Exercise aim:
Every line of the data, first to last, must be written out unchanged.

Start of Records to use

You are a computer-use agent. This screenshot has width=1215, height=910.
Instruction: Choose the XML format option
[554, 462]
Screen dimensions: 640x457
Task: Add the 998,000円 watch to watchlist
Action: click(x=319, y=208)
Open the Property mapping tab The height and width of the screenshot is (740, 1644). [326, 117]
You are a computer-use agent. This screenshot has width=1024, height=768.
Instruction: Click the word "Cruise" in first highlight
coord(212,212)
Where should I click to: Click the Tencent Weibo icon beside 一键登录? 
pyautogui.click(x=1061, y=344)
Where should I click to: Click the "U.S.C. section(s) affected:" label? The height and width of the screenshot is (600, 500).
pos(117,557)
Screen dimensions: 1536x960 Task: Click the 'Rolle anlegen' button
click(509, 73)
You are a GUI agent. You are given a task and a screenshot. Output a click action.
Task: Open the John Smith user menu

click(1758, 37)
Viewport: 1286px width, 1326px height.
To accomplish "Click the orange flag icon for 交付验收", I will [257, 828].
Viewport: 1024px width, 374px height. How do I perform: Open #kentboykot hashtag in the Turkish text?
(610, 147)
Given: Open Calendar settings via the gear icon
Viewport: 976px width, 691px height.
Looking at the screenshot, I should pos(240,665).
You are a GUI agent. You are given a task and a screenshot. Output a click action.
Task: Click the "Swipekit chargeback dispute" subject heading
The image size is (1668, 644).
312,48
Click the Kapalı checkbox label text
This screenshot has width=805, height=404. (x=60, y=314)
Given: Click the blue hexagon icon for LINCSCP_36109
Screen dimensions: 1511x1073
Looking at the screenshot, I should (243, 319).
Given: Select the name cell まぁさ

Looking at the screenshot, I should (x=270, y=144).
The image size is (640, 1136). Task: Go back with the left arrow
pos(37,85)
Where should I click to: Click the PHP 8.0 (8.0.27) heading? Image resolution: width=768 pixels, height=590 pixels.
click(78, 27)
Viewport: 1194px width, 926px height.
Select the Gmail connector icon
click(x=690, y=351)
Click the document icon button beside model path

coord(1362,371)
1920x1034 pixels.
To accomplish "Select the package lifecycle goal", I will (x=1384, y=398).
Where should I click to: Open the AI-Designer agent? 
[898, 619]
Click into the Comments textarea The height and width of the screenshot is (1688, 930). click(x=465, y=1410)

End of Records to use

Result of this task:
You are a computer-use agent. This screenshot has width=1215, height=910.
Instruction: Choose the XML format option
[554, 462]
Screen dimensions: 640x457
Task: Add the 998,000円 watch to watchlist
Action: click(x=319, y=208)
Open the Property mapping tab The height and width of the screenshot is (740, 1644). [326, 117]
You are a computer-use agent. This screenshot has width=1024, height=768.
Instruction: Click the word "Cruise" in first highlight
coord(212,212)
Where should I click to: Click the Tencent Weibo icon beside 一键登录? 
pyautogui.click(x=1061, y=344)
Where should I click to: Click the "U.S.C. section(s) affected:" label? The height and width of the screenshot is (600, 500).
pos(117,557)
Screen dimensions: 1536x960 Task: Click the 'Rolle anlegen' button
click(509, 73)
You are a GUI agent. You are given a task and a screenshot. Output a click action.
Task: Open the John Smith user menu

click(1758, 37)
Viewport: 1286px width, 1326px height.
To accomplish "Click the orange flag icon for 交付验收", I will [257, 828].
Viewport: 1024px width, 374px height. How do I perform: Open #kentboykot hashtag in the Turkish text?
(610, 147)
Given: Open Calendar settings via the gear icon
Viewport: 976px width, 691px height.
Looking at the screenshot, I should pos(240,665).
You are a GUI agent. You are given a task and a screenshot. Output a click action.
Task: Click the "Swipekit chargeback dispute" subject heading
The image size is (1668, 644).
312,48
Click the Kapalı checkbox label text
This screenshot has width=805, height=404. (x=60, y=314)
Given: Click the blue hexagon icon for LINCSCP_36109
Screen dimensions: 1511x1073
Looking at the screenshot, I should (243, 319).
Given: Select the name cell まぁさ

Looking at the screenshot, I should (x=270, y=144).
The image size is (640, 1136). Task: Go back with the left arrow
pos(37,85)
Where should I click to: Click the PHP 8.0 (8.0.27) heading? Image resolution: width=768 pixels, height=590 pixels.
click(78, 27)
Viewport: 1194px width, 926px height.
Select the Gmail connector icon
click(x=690, y=351)
Click the document icon button beside model path

coord(1362,371)
1920x1034 pixels.
To accomplish "Select the package lifecycle goal", I will (x=1384, y=398).
Where should I click to: Open the AI-Designer agent? 
[898, 619]
Click into the Comments textarea The height and width of the screenshot is (1688, 930). click(x=465, y=1410)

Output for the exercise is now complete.